William Imbrie was his grandfather, an American missionary to Japan.
During World War II served with the 10th Mountain Division in Italy , Imbrie earned his bachelor’s degree from Princeton University.
After that receive a Ph.D. from Yale University in 1951.
John was selected on the National Academy of Sciences in 1978 and was the recipient of a MacArthur Fellowship in 1981.
Imbrie was awarded the Maurice Ewing Medal in 1986 by the AGU and the William H. Twenhofel Medal by the Society for Sedimentary Geology in 1991, the only time the Society has awarded it to a non-member.
Imbrie was on the faculty of the Geological Sciences Department at Brown University from 1967, where he held the Henry L. Doherty chair of Oceanography.

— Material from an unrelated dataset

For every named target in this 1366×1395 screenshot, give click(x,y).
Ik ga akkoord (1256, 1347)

Imbrie later served as the Professor Emeritus at Brown.
John Imbrie was most probably best known as a co-author of the paper in Science in 1976, ‘Variations in the Earth’s orbit: Pacemaker of the ice ages’.
He was featured in the video documentary The Last Ridge: The Uphill Battles of the 10th Mountain Division.
John Imbrie passed away at 90 yrs old.